Послал дедушка паренька, — был такой, коком взяли его, и плата коку за навигацию была — бочка трески да норвежска рубаха.
Дедушка приказ дал:
— Лезь, малец, на мачту, погляди, что оно там нас держит? Топор возьми; коли надобно, то у тучи дыру проруби али расколи тучу.
Парень свернулся, провизию забрал, сколько надо: мешок крупы, да соли, да сухарей.
Воды не взял: в туче хватит.
Полез.
Что там делал? Нам не видно. Чего не знаю, о том и говорить не стану, чтобы за вранье не ругали.
Ладно.
Парень там в туче дело справлят и что-то на поправку сделал. И уронил топор.
Мачты были так высоки, что топор, пока летел, весь изржавел, а топоришшо все сгнило. А мальчишка вернулся стариком. Борода большушша, седа!

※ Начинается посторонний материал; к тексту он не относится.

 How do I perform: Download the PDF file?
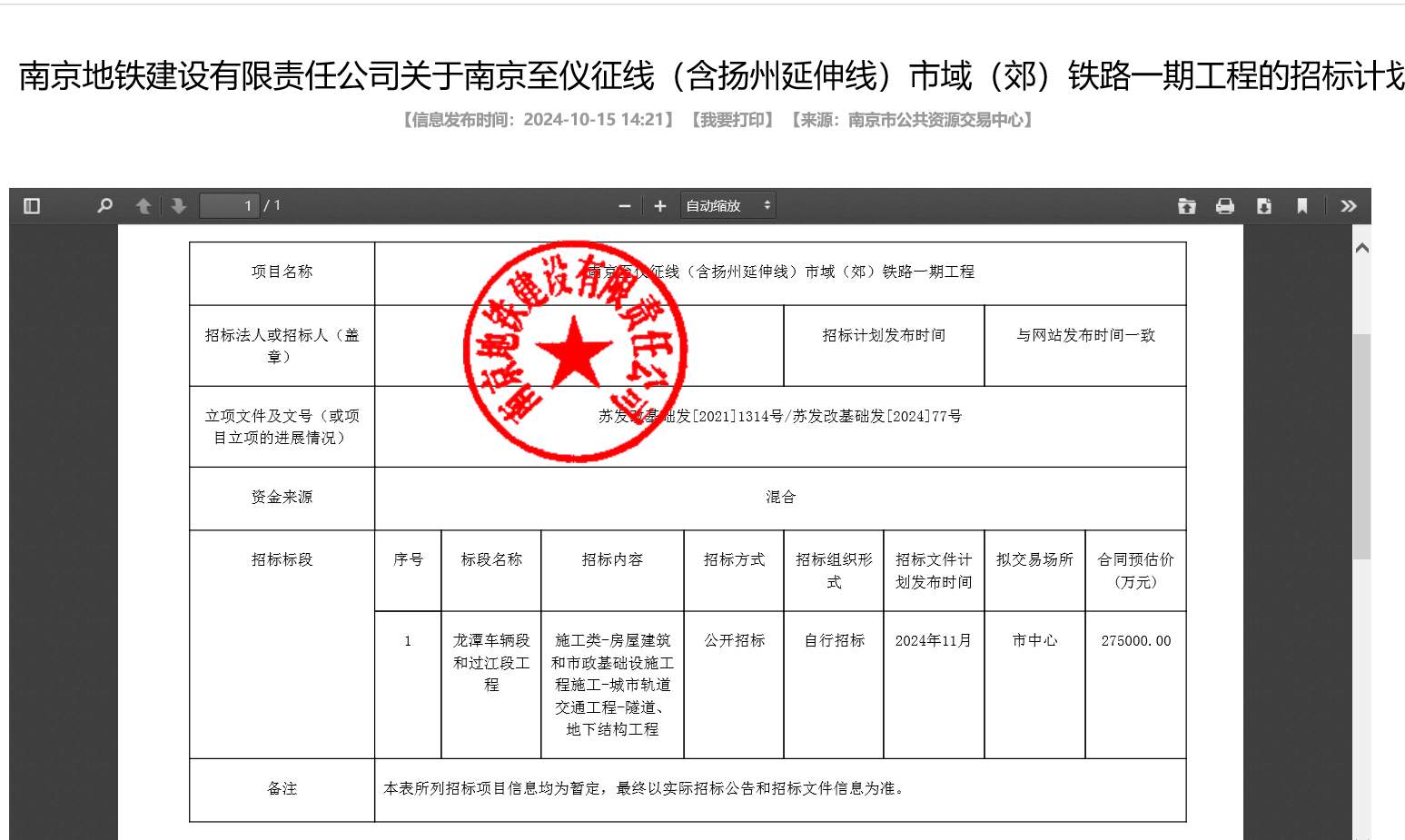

Но дело сделал, — мачту освободил.
Дедушка команду подал:
— Право на борт! Лево на борт!
Я рулем ворочаю. Раскачали корабль. Паруса раскрыли. Ветер попутной дернул, нас и понесло под гору.
Мальчишке бороду седу сбрили, чтобы старше матери не был, опять коком сделали.
И так это мы ладно шли на корабле под гору, да что-то под кормой зашебаршило.
Глянули под корму, — а там мезенцы морожену навагу в Архангельск везут!